EXTRAIT À LIRE:
━━━━━━━━━━━━━━━━
Affaire Biselele Bifor

La justice congolaise mise à rude épreuve, entre le droit et les injonctions politiques

 

Il s’est tenu, ce vendredi 03 mars 2023, une audience du devant le Tribunal de Grande Instance de la Gombe, siégeant en appel dans l'affaire Ministère Public contre Fortunat Biselele Kayipangi, dit Bifor. Au cours de cette audience, l'inculpé assisté de ses conseils a plaidé sur deux moyens.
━━━━━━━━━━━━━━━━
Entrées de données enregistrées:
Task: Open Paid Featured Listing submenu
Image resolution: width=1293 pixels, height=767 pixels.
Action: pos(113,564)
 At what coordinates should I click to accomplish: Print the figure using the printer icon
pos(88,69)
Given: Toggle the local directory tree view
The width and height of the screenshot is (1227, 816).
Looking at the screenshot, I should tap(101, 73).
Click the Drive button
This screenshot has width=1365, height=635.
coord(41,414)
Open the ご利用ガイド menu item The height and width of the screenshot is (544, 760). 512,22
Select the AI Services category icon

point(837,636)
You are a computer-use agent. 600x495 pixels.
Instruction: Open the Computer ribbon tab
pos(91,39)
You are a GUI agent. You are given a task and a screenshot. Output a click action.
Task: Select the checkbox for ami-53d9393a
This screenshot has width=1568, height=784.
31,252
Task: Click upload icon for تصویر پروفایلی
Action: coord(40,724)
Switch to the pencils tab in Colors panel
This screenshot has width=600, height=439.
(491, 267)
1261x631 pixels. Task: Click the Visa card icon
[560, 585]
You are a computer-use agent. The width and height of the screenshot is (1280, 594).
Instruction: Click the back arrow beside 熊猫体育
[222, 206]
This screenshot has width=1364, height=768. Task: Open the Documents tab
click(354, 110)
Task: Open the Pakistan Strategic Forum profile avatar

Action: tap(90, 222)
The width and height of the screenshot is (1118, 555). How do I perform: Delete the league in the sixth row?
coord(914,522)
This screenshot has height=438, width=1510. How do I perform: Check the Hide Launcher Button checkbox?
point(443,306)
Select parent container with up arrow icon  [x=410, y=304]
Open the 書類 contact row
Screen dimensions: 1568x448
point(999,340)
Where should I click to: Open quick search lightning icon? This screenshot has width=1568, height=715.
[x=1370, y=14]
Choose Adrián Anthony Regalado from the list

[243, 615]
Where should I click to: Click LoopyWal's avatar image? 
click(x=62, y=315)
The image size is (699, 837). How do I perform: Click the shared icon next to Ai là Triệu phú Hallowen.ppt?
━━━━━━━━━━━━━━━━
CONSIGNE:
Recopiez le passage de l'article sur l'affaire Biselele Bifor qui commence à "La justice congolaise" et se termine à "sur deux moyens.", en renommant "audience" en "séance".

RÉPONSE RÉDIGÉE:
La justice congolaise mise à rude épreuve, entre le droit et les injonctions politiques

 

Il s’est tenu, ce vendredi 03 mars 2023, une séance du devant le Tribunal de Grande Instance de la Gombe, siégeant en appel dans l'affaire Ministère Public contre Fortunat Biselele Kayipangi, dit Bifor. Au cours de cette séance, l'inculpé assisté de ses conseils a plaidé sur deux moyens.